EXERCISE DESCRIPTION. In the entries below, count every line that has the string "computer", and answer with that count alone.

DATA EXTRACTS Start Marker

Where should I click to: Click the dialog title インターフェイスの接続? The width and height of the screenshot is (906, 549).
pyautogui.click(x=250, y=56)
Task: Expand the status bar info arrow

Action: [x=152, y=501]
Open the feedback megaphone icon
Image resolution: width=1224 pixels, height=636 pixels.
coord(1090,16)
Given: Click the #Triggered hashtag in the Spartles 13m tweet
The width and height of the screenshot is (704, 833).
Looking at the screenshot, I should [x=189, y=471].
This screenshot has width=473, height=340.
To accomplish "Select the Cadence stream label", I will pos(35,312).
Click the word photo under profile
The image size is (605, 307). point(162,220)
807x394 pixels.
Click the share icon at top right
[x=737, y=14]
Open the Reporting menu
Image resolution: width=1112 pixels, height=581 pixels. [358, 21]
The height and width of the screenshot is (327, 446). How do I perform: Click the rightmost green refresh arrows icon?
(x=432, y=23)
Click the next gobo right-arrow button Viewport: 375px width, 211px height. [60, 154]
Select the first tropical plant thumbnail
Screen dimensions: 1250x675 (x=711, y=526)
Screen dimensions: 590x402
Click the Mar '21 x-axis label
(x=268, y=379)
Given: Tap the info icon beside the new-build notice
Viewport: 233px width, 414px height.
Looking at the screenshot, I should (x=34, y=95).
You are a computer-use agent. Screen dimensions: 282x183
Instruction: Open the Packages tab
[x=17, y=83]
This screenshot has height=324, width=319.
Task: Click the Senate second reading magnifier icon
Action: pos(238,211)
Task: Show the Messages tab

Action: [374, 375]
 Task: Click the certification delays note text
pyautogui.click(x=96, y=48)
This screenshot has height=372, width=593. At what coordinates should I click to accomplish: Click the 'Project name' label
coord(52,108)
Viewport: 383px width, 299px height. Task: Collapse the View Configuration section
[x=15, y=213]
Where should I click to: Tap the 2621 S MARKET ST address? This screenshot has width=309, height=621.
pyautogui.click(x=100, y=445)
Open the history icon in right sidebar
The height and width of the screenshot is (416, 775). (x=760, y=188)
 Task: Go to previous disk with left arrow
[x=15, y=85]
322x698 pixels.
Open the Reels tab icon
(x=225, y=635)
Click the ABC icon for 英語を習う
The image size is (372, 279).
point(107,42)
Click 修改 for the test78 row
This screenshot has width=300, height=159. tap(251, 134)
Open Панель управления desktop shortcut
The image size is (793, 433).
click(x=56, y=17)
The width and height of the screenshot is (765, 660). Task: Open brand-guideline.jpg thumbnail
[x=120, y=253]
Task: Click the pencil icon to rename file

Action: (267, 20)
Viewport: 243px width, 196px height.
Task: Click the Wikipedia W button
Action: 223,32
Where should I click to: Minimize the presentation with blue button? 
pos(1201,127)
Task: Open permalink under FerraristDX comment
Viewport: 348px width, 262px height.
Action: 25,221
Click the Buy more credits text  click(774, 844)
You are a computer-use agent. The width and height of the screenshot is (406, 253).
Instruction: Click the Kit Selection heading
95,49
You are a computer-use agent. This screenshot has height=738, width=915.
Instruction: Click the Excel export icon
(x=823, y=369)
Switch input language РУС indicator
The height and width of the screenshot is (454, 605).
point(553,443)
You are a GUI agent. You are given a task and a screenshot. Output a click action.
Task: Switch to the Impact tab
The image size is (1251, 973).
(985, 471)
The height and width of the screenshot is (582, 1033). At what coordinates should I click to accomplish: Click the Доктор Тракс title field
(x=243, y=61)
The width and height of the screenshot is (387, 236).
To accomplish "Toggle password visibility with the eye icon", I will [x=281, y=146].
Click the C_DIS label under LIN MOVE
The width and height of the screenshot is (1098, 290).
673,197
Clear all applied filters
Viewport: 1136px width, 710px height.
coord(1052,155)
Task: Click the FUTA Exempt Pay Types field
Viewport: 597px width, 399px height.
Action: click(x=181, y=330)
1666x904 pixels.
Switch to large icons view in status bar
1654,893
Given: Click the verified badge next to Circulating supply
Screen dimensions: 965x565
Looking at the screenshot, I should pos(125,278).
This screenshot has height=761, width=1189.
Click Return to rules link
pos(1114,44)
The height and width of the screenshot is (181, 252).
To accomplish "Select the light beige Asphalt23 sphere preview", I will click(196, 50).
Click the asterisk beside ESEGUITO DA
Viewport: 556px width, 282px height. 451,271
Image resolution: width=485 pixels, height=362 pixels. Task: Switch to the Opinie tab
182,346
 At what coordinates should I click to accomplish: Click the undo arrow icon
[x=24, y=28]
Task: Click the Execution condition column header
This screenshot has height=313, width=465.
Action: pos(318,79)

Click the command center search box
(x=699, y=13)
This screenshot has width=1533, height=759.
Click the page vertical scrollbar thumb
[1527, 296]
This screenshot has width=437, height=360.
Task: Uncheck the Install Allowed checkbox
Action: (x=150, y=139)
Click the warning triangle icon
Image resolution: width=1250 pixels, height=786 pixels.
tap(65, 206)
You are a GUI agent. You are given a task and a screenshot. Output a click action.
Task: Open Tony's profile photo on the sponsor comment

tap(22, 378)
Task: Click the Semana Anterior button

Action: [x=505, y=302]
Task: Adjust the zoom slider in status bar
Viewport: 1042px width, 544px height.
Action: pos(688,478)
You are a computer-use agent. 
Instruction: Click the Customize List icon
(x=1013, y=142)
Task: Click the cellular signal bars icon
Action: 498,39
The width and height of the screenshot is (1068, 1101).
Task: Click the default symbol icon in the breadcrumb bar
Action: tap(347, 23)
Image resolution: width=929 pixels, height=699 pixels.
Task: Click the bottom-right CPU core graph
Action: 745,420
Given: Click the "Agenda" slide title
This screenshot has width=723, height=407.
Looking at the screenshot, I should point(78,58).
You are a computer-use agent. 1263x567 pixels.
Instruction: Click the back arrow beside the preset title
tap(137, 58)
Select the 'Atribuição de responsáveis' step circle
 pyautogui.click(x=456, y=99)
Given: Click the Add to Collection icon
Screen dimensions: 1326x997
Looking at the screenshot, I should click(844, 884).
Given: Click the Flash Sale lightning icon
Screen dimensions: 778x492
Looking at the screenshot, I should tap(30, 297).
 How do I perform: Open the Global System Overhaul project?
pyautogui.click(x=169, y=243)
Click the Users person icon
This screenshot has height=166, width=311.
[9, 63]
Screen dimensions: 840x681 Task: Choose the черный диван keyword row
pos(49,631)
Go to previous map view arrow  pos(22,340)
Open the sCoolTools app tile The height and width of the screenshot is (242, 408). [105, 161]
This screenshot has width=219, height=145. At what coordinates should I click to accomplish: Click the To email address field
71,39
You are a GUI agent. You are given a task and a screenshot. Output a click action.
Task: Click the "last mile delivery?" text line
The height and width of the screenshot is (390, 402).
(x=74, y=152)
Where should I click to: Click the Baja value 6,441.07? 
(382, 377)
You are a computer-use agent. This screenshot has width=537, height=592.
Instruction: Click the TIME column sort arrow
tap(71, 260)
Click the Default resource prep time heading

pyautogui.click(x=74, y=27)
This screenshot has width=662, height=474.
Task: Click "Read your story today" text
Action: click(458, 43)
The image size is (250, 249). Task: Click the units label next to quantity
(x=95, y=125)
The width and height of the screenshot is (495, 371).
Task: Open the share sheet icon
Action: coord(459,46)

DATA EXTRACTS End Marker

ANSWER BOX. 6